▶ **Texto fornecido**:
——
Estatuto do Antigo Combatente

Rui Fernandes

Os antigos combatentes são merecedores de reconhecimento não apenas em palavras mas sobretudo em apoios concretos

Foi aprovado no passado dia 23 de Julho o Estatuto do Antigo Combatente (EAC), com a abstenção do PCP. Foi grande o júbilo mediático correspondendo, aliás, à pressa de alguns para a sua aprovação. Uma pressa que se compreende face a um adiar sistemático ao longo de anos, mas uma pressa que em muitos casos ignorou o conteúdo. É útil recordar que a primeira vez que foi suscitado o problema dos ex-combatentes, através de uma proposta para que fosse estudada a situação, foi pela mão do PCP e estará agora a fazer, sensivelmente, 20 anos. Duas décadas em que sectores de extrema-direita e o CDS manipularam, mistificaram, manobraram. Duas décadas em que o PS e o PSD, sozinhos ou acompanhados, foram gerindo as ondas, os ânimos e fazendo passar, de forma mais ou menos clara, a ideia de que o PCP era contra os ex-combatentes (confundindo o ser contra a guerra colonial com o ser contra os milhares de portugueses que em cumprimento do serviço militar obrigatório eram enviados para a guerra) e trocando melhorias concretas para a vida desses ex-militares por lápides, estátuas, paradas, etc., ou seja, foram anos em que foi dada primazia ao simbólico em detrimento do concreto.
——
▶ **Dados fornecidos**:
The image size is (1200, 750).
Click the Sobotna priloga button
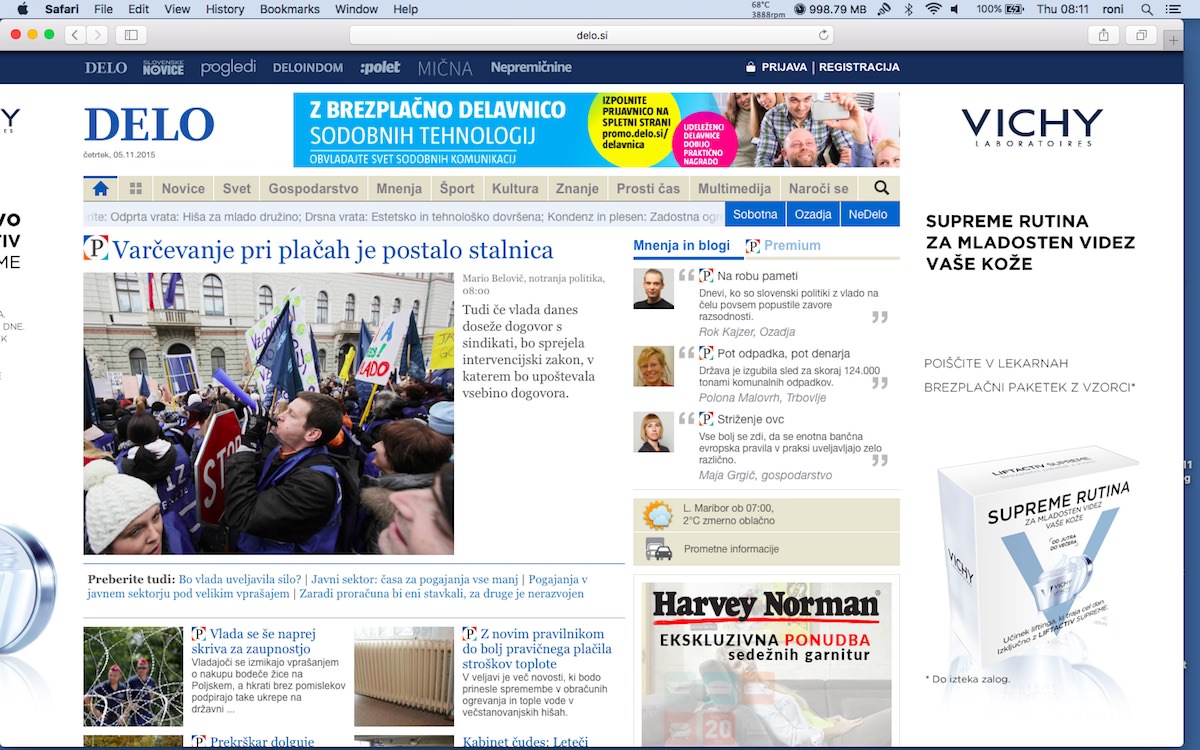tap(755, 214)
——
Escreve a continuação do texto sobre o Estatuto do Antigo Combatente, começando logo a seguir à última frase.

▶ **Resposta**:
Agora, na aprovação do EAC o PCP absteve-se porque, como consta na declaração de voto que apresentou, lamenta que questões essenciais que constavam do seu projecto de lei não tenham sido aprovadas derivado do voto contra do PS e do PSD. Foi o caso:

  1. da gratuitidade do apoio médico e medicamentoso em doenças raras ou crónicas;

  2. do Complemento vitalício de pensão, no montante de 50 euros mensais, a atribuir aos antigos combatentes beneficiários do complemento especial de pensão ou do acréscimo vitalício de pensão previstos nas Leis n.º 9/2002, de 11 de fevereiro e 3/2009, de 13 de janeiro;

  3. da pensão mínima de dignidade, que visava garantir faseadamente que nenhum antigo combatente auferisse pensão inferior ao salário mínimo nacional.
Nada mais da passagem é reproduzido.